At TikTok, the pressure to perform jumped last year after the company directed managers to deliver more low scores in performance reviews, leading to PIPs and eventual exits. At the same time, six current and former employees told BI their goals had become much harder to hit. One staffer called the goals “unattainable.”

The company has also recently heightened RTO requirements for some teams. In February, it told its US e-commerce workers that in addition to being in the office five days a week, they would physically need to be in the building for eight hours a day. Ten current and former workers told BI that burnout has become common, leading to some going on mental health leave to get a break. TikTok did not respond to a request for comment.

“You feel like if you’re not hitting a target, even if it’s a moving target, you’re in trouble,” a former staffer who went on leave for mental health reasons told BI. “For me, it was just feeling like a failure, like I couldn’t do anything right.”

It’s gotten hardcore in ‘the valley of death’

The increasing pivot to performance has even made it to already hard-charging startups.

Startups have a time-honored tradition of an always-on, work-first lifestyle.
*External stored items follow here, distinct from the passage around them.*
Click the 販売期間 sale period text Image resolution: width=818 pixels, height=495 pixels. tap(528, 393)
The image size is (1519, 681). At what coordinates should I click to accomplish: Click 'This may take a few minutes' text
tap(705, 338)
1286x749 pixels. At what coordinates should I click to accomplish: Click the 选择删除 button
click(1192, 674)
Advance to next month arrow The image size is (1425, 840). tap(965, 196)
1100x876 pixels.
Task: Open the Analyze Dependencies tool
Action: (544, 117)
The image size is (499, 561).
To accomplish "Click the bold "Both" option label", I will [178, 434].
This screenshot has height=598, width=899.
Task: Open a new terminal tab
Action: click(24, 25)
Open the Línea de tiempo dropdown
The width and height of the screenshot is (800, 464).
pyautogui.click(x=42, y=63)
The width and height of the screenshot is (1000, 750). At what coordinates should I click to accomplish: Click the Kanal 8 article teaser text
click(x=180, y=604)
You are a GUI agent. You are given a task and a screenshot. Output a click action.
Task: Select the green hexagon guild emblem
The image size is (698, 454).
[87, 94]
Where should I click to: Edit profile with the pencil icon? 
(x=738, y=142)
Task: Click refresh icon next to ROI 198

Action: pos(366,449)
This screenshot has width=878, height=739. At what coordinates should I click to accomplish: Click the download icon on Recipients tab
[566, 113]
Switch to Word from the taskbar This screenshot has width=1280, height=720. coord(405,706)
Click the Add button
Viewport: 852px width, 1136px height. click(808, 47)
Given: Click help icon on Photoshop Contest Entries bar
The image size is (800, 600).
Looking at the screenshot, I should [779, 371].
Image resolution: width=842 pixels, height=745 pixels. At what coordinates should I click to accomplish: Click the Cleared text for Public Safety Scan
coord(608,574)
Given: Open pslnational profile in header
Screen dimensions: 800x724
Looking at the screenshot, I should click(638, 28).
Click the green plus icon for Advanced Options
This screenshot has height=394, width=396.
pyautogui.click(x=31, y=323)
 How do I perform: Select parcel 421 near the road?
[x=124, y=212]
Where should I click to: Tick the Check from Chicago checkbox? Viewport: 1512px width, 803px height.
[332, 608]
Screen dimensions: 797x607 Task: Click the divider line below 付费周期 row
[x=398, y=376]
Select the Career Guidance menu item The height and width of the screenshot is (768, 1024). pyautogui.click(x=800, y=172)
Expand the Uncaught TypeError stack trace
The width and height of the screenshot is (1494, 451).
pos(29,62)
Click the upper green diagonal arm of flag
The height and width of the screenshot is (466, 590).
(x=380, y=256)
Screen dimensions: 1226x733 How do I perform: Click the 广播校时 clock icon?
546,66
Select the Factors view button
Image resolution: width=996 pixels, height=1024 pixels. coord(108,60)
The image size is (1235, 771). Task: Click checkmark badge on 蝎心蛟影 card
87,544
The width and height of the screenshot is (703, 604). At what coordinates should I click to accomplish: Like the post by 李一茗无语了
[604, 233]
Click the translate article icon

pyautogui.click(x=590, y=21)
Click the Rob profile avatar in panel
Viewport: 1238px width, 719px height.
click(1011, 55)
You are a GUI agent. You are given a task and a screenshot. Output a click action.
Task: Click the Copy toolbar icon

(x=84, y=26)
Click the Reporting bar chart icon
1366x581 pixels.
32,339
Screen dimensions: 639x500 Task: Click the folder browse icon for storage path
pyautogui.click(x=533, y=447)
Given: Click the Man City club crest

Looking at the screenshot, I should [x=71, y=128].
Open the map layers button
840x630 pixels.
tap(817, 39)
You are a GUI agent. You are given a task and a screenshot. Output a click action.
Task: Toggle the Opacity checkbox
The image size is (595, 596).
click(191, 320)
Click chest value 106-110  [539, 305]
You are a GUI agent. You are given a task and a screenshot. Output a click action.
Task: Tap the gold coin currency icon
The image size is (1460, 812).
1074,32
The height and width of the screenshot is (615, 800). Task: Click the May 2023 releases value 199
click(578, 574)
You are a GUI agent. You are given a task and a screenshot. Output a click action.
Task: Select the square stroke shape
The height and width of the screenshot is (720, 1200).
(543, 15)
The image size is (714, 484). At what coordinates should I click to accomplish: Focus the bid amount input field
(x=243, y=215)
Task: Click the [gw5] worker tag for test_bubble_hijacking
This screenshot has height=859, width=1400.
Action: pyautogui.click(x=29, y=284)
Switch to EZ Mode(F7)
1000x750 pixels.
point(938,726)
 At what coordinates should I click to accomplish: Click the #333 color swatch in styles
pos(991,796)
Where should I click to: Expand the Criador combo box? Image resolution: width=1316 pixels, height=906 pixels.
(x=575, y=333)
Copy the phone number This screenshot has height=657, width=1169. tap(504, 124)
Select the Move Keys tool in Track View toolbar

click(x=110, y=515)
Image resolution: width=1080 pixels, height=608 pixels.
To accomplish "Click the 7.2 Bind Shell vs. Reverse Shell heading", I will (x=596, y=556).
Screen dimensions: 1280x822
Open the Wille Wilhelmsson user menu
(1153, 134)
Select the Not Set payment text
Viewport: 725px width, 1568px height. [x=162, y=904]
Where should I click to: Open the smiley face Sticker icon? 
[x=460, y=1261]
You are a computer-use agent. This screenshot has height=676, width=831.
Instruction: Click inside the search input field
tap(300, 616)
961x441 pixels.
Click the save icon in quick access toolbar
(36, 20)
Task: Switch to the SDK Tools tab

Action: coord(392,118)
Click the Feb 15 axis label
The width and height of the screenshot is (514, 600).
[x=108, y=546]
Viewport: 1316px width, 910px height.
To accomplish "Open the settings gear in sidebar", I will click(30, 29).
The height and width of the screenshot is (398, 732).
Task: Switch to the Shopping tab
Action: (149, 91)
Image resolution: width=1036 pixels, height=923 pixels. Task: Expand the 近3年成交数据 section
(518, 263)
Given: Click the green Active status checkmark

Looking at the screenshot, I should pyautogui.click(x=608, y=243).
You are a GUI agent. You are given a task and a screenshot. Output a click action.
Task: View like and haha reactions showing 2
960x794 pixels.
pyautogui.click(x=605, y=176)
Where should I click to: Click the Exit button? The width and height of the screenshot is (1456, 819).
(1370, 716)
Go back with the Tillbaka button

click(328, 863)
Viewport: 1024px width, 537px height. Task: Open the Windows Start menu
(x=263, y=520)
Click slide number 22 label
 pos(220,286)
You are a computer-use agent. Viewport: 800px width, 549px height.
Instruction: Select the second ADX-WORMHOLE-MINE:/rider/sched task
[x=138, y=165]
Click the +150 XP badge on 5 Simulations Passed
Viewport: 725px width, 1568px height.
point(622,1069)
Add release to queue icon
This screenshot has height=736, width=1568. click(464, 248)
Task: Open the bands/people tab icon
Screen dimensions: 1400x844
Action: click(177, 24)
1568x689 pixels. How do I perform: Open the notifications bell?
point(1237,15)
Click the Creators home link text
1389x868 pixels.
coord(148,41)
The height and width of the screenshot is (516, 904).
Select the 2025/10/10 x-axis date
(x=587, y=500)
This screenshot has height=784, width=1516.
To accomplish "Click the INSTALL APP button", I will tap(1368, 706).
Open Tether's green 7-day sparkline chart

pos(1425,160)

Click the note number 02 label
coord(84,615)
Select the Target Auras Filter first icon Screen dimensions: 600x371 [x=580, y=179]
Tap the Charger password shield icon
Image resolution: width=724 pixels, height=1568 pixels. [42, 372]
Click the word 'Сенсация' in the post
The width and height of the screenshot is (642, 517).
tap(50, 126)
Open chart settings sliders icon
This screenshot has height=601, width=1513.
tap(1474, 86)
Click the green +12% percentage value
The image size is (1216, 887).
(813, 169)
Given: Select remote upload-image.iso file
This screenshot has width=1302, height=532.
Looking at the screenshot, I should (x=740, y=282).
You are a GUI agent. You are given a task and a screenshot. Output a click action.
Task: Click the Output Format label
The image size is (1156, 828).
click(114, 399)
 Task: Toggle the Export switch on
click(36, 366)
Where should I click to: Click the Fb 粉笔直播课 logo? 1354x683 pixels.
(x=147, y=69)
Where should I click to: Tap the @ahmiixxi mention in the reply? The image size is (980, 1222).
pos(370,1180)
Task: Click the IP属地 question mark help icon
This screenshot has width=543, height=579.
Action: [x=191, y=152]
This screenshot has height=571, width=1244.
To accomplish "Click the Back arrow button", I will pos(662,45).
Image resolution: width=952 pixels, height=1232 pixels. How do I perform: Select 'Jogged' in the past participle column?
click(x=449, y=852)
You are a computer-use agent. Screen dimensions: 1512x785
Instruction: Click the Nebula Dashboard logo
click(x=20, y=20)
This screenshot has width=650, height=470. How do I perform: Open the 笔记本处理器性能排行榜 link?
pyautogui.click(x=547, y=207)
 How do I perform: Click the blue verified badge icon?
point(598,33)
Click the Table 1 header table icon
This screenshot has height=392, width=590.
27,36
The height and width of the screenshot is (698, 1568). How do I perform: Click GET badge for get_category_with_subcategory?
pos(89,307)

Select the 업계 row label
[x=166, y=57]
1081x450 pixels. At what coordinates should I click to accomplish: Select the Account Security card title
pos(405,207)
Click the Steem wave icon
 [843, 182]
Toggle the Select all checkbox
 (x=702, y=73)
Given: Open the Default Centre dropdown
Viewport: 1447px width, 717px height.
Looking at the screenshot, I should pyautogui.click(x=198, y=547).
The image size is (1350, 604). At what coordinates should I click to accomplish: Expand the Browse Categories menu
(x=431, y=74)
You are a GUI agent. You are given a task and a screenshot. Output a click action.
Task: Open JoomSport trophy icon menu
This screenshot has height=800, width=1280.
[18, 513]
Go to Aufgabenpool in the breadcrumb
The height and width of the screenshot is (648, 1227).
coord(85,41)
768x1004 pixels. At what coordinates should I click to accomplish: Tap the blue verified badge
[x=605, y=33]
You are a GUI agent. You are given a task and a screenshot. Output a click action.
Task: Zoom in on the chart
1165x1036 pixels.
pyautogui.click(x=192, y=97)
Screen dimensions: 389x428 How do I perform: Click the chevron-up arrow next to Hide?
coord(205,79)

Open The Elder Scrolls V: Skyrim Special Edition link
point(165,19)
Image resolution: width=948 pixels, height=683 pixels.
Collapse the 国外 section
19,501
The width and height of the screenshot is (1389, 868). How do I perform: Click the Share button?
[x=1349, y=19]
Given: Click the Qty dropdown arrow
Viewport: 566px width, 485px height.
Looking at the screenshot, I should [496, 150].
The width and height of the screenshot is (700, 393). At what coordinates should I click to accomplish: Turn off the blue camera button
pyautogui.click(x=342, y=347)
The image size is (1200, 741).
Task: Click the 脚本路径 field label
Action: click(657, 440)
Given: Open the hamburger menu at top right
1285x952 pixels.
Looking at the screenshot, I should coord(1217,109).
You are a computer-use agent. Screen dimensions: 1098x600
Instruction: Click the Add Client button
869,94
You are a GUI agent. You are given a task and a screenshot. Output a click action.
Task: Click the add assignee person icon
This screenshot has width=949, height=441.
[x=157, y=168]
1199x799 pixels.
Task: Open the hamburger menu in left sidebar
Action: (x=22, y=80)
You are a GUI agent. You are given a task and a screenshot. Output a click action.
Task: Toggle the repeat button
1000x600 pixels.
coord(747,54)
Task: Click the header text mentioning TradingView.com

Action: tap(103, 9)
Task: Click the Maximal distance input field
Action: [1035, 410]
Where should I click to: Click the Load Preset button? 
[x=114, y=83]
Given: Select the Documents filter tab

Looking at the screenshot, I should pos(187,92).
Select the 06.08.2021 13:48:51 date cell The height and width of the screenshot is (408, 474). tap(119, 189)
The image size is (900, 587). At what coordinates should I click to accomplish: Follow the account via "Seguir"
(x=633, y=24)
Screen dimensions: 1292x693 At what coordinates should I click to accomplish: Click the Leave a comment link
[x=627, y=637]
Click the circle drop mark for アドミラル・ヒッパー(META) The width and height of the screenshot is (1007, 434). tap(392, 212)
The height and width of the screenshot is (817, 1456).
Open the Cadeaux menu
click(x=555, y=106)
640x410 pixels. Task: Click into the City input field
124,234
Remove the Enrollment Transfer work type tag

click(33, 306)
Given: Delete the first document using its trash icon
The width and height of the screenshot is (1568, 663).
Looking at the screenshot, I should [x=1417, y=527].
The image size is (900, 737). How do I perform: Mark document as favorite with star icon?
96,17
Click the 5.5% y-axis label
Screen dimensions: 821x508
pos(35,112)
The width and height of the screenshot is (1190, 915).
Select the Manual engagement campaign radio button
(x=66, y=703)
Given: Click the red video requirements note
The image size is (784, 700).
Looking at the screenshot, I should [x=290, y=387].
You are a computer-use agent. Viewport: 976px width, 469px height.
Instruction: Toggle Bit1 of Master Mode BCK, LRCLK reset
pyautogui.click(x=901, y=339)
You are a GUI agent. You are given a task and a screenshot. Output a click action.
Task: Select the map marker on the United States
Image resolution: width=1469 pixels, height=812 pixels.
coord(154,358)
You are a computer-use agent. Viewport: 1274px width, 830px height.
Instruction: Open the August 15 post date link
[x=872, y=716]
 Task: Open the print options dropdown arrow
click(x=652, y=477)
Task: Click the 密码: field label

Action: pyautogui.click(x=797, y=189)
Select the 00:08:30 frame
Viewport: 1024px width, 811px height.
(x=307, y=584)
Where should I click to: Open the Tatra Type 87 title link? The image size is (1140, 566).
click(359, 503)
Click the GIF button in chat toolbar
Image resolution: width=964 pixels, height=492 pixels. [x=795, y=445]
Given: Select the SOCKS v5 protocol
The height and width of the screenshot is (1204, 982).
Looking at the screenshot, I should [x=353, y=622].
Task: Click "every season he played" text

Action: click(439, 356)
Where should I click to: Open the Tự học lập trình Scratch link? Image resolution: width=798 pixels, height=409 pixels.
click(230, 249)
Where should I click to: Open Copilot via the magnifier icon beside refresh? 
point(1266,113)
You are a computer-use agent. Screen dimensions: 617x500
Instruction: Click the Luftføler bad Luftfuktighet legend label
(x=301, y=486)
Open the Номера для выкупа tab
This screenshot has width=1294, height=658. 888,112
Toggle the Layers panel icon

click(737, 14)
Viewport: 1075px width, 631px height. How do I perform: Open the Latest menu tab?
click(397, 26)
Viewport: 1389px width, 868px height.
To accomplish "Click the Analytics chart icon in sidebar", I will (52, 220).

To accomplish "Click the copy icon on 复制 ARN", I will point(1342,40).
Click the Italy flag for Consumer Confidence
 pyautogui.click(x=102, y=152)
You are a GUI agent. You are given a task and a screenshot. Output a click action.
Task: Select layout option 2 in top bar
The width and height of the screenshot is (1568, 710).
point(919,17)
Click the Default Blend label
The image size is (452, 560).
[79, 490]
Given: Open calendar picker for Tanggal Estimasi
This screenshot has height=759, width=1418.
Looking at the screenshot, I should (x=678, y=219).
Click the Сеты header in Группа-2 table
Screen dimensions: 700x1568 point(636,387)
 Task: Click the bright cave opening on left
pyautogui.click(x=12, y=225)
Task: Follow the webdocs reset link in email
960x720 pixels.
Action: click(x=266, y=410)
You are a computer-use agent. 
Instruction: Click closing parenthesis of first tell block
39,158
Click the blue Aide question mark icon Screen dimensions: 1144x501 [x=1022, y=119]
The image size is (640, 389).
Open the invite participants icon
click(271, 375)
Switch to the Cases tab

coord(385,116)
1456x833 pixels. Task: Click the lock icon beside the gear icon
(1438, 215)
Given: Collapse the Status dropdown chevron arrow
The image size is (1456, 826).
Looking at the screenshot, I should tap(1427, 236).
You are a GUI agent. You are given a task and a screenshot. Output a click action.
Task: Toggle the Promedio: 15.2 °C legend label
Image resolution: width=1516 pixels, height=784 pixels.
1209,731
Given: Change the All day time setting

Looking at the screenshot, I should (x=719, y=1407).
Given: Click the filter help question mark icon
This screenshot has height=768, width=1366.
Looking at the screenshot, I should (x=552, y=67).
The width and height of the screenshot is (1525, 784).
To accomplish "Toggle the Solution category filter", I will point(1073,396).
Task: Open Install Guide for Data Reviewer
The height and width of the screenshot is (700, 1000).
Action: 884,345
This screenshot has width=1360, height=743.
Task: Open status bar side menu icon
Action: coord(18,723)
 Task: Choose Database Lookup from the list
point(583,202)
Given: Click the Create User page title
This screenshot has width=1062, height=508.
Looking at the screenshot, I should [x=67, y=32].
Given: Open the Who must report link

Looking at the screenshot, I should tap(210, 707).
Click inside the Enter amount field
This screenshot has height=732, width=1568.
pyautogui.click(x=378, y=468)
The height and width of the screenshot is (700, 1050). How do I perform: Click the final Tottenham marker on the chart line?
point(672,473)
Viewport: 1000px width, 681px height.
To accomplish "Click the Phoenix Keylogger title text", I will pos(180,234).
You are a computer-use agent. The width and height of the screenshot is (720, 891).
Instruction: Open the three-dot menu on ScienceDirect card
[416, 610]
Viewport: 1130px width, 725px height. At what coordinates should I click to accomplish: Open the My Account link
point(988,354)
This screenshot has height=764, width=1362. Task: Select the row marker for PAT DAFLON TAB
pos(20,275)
Early employees are expected to put in grueling hours of coding and customer support during this critical phase, known as the “valley of death,” when startups are flush with initial funding but not yet profitable.

The free-money era tested this tradition of hustle and thriftiness. Investors heaped money into small startups when interest rates bottomed out, and the blitz scaling that followed set off an arms race of perks to help startups attract top talent. Employees could work from home and set their own schedules. They pocketed wellness stipends and trotted the globe on extravagant off-sites. The tech startup Bolt gave many employees Fridays off.

“I think many individuals — founders included — lost sight of the true goal of a company. It is to make money,” Mang-Git Ng, founder of Anvil, a paperwork automation company, told BI.

Now, the executives who had lavished high salaries and fancy perks on their employees are resetting expectations, winding down remote work, and cutting head count.

“Everyone who comes into our office at Decagon has opted into working with a team that’s here because we want to do big things and see bigger and better results,” said Jesse Zhang, the founder of Decagon, who now badges into the office six days a week. “There’s no such thing as a rocketship that doesn’t have a certain level of intensity to fuel its trajectory.”

Call it the Big Tech trickle-down effect.

“Founders aren’t sugarcoating it,” said Natan Fisher, who runs a recruiting firm, SingleSprout, that specializes in hiring technical talent. “I’ve had a few cofounders tell employees they aren’t working hard enough, and ‘if you’re not all in, no hard feelings, we can give severance, but we can’t slow down.’ Late nights, weekends, even people crashing at the office, it’s real.”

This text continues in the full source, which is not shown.